Знаменателен пример Памятника III Интернационалу В. Е. Татлина: модель эту явно невозможно было осуществить не только в силу технической разрухи, но и по причине её таинственного двусмыслия (эта гордо нацеленная в космос спираль в то же время явно напоминает заваливающуюся набок Вавилонскую башню).
Даже переходя на службу революции и искренне признавая её «своей», многие мастера (в том числе привыкшие к анархо-поэтической вольнице авангардисты) отнюдь не склонны были отказываться от своей духовной независимости. Хотя авангард и пользовался в период «военного коммунизма» покровительством отдела ИЗО Наркомпроса, получив статус «левого» (т. е. солидарного с большевиками) искусства, фактически он оставался неприручённым. Его эксперименты (прежде всего в творчестве А. М. Родченко) развивались в сторону минималистской геометрической беспредметности, из которой зримо нарождался мир трёхмерных пространственных структур, намечающих переход от футуристической анархии к стилю конструктивно-созидательному, т. е. конструктивизму. Если в прежнем футуризме культ природной стихийности плотно сплетался с культом техники, то теперь выявилось и особое органическое, или биоморфное, направление авангарда, вдохновляющееся ритмикой чистой природы (М. В. Матюшин, П. В. Митурич, Б. В. Эндер).

• НАБОР ЗАПИСЕЙ:
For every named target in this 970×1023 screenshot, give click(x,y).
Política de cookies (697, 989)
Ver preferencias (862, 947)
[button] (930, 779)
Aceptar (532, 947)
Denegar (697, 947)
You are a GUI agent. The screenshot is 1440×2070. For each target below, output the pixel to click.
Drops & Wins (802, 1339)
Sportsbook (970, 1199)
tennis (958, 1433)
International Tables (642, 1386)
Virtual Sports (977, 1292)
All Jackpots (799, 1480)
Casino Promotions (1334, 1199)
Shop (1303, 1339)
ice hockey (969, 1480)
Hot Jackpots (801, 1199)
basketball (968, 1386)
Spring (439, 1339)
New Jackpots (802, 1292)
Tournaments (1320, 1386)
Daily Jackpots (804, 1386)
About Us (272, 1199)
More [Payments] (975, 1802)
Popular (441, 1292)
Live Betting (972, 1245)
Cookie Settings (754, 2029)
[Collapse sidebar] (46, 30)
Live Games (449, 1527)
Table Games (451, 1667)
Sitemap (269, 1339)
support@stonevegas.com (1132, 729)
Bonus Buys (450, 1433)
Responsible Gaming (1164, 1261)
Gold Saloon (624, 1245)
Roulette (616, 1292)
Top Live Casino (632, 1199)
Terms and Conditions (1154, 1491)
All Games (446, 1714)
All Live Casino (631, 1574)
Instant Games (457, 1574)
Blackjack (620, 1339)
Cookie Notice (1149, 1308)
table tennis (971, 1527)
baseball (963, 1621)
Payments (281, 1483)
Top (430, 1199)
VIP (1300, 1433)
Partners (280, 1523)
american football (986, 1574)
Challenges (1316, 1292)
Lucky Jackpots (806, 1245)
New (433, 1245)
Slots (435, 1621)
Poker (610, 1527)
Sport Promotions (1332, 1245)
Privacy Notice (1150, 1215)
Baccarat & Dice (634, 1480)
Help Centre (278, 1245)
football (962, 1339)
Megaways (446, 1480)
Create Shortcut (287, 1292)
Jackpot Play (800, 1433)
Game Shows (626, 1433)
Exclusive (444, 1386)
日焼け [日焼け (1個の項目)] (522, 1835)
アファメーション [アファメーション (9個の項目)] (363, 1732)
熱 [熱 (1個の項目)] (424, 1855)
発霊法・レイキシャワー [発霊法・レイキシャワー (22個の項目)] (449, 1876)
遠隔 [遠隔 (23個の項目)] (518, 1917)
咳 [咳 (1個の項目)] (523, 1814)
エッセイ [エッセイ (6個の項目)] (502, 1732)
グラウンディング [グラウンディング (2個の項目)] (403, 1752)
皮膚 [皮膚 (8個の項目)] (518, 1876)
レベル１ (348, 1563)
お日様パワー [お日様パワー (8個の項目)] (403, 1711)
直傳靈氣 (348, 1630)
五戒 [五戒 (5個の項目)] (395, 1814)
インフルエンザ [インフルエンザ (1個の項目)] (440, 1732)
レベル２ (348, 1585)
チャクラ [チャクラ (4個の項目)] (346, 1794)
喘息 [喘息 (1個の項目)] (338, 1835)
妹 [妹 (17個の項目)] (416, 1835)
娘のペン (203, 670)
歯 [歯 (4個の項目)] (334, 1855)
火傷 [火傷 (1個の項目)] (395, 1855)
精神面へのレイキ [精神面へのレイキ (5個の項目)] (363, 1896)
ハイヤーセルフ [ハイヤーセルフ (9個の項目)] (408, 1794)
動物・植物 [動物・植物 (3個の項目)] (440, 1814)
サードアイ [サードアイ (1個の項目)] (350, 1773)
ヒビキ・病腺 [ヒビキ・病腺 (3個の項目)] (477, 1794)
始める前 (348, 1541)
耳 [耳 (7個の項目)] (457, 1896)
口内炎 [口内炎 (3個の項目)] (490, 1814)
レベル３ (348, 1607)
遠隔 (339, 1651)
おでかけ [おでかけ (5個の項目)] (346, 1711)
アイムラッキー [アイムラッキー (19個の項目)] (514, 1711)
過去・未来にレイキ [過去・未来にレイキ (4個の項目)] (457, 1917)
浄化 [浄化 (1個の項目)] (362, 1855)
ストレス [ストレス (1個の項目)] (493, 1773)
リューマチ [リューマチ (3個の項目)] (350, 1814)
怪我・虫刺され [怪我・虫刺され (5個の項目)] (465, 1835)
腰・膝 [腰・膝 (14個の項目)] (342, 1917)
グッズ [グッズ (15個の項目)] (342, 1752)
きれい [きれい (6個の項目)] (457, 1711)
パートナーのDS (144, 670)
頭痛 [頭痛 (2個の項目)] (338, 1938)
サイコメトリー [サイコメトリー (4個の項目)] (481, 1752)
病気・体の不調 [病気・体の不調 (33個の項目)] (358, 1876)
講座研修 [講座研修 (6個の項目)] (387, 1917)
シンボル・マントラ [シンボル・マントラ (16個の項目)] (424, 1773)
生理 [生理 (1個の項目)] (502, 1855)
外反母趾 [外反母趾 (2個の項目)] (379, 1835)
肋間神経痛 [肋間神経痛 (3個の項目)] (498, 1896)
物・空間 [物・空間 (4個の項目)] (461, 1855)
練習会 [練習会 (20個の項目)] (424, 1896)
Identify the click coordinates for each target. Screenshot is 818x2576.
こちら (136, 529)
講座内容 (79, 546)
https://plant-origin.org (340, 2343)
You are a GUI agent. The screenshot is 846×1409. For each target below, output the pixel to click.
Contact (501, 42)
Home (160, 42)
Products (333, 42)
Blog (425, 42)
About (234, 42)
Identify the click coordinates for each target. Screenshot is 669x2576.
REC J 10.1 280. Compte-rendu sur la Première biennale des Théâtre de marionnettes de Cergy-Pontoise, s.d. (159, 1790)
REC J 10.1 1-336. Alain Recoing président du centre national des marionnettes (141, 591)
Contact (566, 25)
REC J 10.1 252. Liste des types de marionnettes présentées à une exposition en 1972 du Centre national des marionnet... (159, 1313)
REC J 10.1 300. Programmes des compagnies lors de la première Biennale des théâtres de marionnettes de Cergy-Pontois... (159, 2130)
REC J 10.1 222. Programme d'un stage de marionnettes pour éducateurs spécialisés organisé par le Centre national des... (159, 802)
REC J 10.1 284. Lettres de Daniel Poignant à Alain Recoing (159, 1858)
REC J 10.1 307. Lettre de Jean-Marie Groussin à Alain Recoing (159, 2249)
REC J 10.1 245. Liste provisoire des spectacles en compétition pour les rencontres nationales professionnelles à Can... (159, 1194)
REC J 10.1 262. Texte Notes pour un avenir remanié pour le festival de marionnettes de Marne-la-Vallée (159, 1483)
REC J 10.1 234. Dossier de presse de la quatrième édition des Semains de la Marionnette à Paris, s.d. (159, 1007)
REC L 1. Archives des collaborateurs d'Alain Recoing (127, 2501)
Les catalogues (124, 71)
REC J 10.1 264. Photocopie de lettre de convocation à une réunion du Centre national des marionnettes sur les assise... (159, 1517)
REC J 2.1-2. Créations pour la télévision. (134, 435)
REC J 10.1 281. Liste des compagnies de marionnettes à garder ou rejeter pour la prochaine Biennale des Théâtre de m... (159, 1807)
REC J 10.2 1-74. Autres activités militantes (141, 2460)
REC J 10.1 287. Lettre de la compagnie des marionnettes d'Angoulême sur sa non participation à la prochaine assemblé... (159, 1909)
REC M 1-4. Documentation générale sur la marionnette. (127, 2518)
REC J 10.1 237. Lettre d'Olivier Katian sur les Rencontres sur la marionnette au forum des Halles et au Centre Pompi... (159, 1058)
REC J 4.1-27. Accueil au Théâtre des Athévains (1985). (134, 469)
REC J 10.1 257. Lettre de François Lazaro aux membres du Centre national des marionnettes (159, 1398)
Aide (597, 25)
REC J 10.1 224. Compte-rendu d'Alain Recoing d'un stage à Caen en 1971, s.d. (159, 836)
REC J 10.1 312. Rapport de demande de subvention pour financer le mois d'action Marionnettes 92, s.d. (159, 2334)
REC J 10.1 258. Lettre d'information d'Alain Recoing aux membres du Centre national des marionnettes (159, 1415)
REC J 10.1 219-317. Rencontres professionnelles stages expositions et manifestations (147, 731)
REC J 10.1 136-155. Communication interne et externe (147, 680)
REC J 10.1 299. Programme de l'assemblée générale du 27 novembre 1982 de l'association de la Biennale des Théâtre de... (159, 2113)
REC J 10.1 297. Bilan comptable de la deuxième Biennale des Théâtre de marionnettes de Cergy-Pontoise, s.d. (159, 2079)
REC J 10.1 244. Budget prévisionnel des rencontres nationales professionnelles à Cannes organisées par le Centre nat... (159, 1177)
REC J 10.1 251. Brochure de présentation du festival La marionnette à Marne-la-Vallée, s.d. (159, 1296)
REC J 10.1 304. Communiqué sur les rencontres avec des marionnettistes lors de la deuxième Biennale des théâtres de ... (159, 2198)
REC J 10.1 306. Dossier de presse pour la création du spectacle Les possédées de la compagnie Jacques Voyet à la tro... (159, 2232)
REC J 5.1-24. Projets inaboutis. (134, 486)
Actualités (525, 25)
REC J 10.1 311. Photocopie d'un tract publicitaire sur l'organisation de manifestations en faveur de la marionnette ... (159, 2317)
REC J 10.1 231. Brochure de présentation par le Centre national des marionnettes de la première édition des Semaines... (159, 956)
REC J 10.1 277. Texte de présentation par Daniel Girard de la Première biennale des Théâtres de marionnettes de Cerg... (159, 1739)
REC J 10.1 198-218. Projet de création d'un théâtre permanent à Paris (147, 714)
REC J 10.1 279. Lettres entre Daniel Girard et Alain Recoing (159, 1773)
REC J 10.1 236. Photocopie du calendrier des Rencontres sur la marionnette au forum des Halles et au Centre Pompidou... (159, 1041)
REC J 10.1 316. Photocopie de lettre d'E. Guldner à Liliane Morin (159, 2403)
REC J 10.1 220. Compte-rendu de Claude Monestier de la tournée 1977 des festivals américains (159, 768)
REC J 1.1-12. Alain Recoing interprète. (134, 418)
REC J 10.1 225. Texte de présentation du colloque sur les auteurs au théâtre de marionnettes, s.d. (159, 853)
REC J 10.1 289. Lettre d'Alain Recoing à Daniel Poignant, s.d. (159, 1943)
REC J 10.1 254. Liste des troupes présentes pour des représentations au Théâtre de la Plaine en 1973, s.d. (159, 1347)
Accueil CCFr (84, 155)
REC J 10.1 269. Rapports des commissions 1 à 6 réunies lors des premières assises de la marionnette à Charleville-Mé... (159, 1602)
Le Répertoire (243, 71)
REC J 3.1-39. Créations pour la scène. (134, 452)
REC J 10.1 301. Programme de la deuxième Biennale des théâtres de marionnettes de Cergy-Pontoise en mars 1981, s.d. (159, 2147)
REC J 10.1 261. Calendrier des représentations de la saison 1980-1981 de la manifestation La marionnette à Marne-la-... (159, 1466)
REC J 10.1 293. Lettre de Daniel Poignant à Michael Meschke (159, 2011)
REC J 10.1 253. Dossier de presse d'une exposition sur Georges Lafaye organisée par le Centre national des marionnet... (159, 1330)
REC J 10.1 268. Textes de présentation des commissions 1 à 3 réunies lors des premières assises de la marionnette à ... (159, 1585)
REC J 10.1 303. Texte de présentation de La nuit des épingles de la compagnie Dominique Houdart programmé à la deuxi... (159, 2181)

• ПИСЬМЕННОЕ ЗАДАНИЕ 1:
Выпишите из фрагмента об авангарде всех людей, которые названы в нем по фамилии с инициалами.
• ПИСЬМЕННОЕ ЗАДАНИЕ 2:
Продолжите фрагмент об авангарде, начав сразу после его последнего предложения.

• ОТВЕТ НА ЗАДАНИЕ 1:
В. Е. Татлин, А. М. Родченко, М. В. Матюшин, П. В. Митурич, Б. В. Эндер.

• ОТВЕТ НА ЗАДАНИЕ 2:
Новые художественные общества и кружки возникали по всей стране, разделённой на враждующие лагеря, – от Витебска до Владивостока. М. Л. Бойчук в Киеве, объединив вокруг себя в 1919 г. молодых художников (И. И. Падалку, В. Ф. Седляра и др.), обновил искусство фрески в композициях, сочетающих приёмы средневекового искусства и модерна. Важный очаг экспериментального, как бы уже «трансфутуристического» творчества сложился в Витебске, где работали в 1917–1922 гг. М. З. Шагал, К. С. Малевич, а также В. М. Ермолаева, Л. М. Лисицкий и др. Символизм вкупе с модерном по-прежнему демонстрировал свойственную ему тягу к национальной романтике и видовой всеохватности, воплощаясь в новой политической эмблематике, дизайне денежных знаков и почтовых марок, фиксирующих новую политическую реальность.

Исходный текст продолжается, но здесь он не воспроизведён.